In the meantime, I have lost all attraction for the Infinite Eclipse... At 1/15 (or even 1/21, 1/30), I no longer see the point of going for the post-processing control. Bringing my release day from January 26 to 12 and then to 6 is a lot of effort for a very small gain. I'll gladly wait for Islatravir to bring the issue back up.

The fact remains that the 'true' tank can go in 3 directions: up, steady or down. If the hypothesis that the time to rebound is proportional to the 'true' tank is correct, then the rise of the tank should shorten the Eclipse to the point of dropping those who have been in super-intermittence for a long time. However, this is not observed.Rothenberger's study does seem to show a negative (and significant) relationship between Eclipse and time spent off treatment. If this were true, it would keep veterans and those treated too late from a near remission (1/15, 1/21...), but not the others. However, the (too?)-early treated are, in proportion, more and more numerous. The (too?)early treatment is to the detriment of the patients, except for those who have understood that the introduction of super intermittence in their strategy reverses this detriment favorably.

In a very next post we will go hunting for the predictive factors of the Eclipse!

Integration, tank, eclipse, drowning: same fight!

Integration, reservoir, eclipse, drowning are facets of the same specificity. In our context, the article Pro-Bono of Total HIV-1 DNA, a Marker of Viral Reservoir Dynamics with Clinical Implications. (Avettand-Fènoël , Rouzioux & al.) and stop believing in everything and anything.

Is it even possible that the DNA goes up while the RNA does not? Show me a single case where you have a DNA rise in a context of no RNA rise. Only one case... So try to invalidate the assertion I am making here: Under RNA kept undetectable, DNA never goes up.
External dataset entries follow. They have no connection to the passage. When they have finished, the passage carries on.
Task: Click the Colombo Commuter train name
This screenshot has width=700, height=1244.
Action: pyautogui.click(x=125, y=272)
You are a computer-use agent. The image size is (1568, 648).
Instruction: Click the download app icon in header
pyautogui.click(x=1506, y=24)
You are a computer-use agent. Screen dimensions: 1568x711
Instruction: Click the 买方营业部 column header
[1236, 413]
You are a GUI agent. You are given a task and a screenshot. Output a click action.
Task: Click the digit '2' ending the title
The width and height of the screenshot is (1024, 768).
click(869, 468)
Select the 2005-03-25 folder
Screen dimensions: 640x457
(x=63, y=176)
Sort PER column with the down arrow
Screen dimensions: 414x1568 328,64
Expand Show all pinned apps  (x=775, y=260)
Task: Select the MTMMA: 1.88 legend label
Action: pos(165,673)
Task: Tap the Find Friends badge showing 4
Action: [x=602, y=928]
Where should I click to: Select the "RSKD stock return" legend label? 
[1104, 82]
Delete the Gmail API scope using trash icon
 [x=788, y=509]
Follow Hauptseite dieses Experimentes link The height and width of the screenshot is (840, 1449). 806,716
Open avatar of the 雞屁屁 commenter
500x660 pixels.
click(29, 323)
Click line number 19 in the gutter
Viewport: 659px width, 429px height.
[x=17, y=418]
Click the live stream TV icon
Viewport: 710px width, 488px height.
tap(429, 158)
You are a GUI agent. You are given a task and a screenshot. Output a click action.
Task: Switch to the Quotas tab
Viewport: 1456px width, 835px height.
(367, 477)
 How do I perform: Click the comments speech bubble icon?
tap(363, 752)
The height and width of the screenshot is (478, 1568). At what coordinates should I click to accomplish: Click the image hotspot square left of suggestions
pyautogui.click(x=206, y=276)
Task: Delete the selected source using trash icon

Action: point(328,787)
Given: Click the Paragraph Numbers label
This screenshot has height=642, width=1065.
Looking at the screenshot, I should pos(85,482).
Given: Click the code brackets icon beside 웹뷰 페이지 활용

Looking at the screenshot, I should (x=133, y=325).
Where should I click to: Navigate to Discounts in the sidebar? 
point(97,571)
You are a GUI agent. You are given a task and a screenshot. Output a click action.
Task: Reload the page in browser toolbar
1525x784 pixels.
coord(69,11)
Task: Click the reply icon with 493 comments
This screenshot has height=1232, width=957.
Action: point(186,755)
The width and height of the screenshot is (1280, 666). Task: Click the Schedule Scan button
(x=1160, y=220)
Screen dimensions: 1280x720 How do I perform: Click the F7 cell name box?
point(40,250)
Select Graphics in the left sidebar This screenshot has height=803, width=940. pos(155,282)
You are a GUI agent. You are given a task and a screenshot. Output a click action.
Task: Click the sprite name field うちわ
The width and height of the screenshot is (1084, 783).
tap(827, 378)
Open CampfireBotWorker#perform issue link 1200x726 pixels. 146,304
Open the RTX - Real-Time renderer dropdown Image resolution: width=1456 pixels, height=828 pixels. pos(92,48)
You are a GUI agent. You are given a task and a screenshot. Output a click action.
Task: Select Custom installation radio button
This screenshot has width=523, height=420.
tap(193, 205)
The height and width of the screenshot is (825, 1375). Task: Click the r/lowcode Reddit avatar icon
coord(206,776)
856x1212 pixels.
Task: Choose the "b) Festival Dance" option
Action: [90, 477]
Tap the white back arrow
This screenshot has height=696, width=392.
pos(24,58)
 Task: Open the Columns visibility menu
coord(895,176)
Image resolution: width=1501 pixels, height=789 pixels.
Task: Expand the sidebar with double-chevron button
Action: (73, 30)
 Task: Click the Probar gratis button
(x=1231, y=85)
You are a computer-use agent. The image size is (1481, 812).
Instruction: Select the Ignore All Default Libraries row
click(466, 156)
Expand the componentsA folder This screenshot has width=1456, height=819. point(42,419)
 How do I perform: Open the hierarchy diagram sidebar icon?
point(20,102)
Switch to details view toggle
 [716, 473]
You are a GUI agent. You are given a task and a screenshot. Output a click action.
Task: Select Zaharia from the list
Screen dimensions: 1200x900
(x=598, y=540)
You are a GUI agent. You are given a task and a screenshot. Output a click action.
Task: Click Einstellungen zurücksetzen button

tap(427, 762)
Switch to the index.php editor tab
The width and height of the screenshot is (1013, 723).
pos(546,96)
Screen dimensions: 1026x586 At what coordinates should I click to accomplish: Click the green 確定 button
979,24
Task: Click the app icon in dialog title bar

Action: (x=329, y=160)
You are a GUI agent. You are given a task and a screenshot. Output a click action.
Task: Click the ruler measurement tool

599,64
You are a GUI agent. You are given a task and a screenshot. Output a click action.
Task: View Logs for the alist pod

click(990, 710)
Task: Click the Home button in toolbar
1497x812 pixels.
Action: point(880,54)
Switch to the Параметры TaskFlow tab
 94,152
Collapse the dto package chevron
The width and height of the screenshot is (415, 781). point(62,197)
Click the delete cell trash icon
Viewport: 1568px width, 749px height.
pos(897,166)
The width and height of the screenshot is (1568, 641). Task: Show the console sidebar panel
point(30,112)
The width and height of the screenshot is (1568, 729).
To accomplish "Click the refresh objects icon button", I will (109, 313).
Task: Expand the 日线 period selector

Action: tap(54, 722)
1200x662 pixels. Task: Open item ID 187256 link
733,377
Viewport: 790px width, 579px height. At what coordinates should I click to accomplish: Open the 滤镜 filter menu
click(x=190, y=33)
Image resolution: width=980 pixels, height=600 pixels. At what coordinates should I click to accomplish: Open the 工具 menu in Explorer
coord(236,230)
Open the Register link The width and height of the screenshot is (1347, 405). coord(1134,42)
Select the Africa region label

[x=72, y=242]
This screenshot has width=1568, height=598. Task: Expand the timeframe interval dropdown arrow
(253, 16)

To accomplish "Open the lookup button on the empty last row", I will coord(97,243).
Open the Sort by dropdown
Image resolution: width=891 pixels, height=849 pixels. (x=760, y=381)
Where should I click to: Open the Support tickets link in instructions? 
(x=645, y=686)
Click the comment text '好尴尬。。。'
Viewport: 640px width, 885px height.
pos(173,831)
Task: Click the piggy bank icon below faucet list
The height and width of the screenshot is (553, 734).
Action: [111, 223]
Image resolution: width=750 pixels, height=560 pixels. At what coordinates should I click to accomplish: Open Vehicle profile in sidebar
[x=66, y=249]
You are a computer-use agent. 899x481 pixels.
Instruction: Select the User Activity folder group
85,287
Never!

Answer this obvious observation: there is an obvious and repeatedly demonstrated Eclipse of HIV, while there is no Eclipse of HBV. However, these are the same drugs (TDF/F-3TC), and therefore the same pharmacokinetics... S+/HBV+ are excluded from Quatuor (ask yourself why?) while S+/HBV- pass with flying colors and are candidates for OMNIBVS?

So go take a look at what integration is all about.

That the constitution of the reservoir is very early in the infection is generally accepted... This is what archives the founding virus and makes possible its ultra-majority resurgence, without treatment, that is, for all practical purposes, the therapeutically relevant disappearance of the acquired mutants, i.e. Drowning. Of course, it is necessary to give it time (therefore to have it) as it is attested in the publication FASEB-2.

Weekly intake and 1/15

Sunday the 26th will be my Liberation day!
Note: I just published my catch chart.

In the news

- ViiV has been rejected by the FDA for its injectable. Officially for a technicality see here. Well... it's only a postponement, and maybe a good plan for ViiV which could ask for an extension of its patent. Nevertheless, the usual parrots have kept you uninformed, that is to say trained, formatted, as agreed in the specifications.

- The pearl of the moment:(in Le Figaro): Denis Moreau: 'It is not because I am a believer that I am a fool!'. Well yes, precisely... To think is to give oneself the freedom to change one's mind, to believe is the opposite.

- Where do we find data on the Eclipse? In the trials on vaccines! For example. NCT02767193. Well... I'll read this and we'll see what we can learn from it...

Have a good weekend, good stuffing and not too many meds... Right?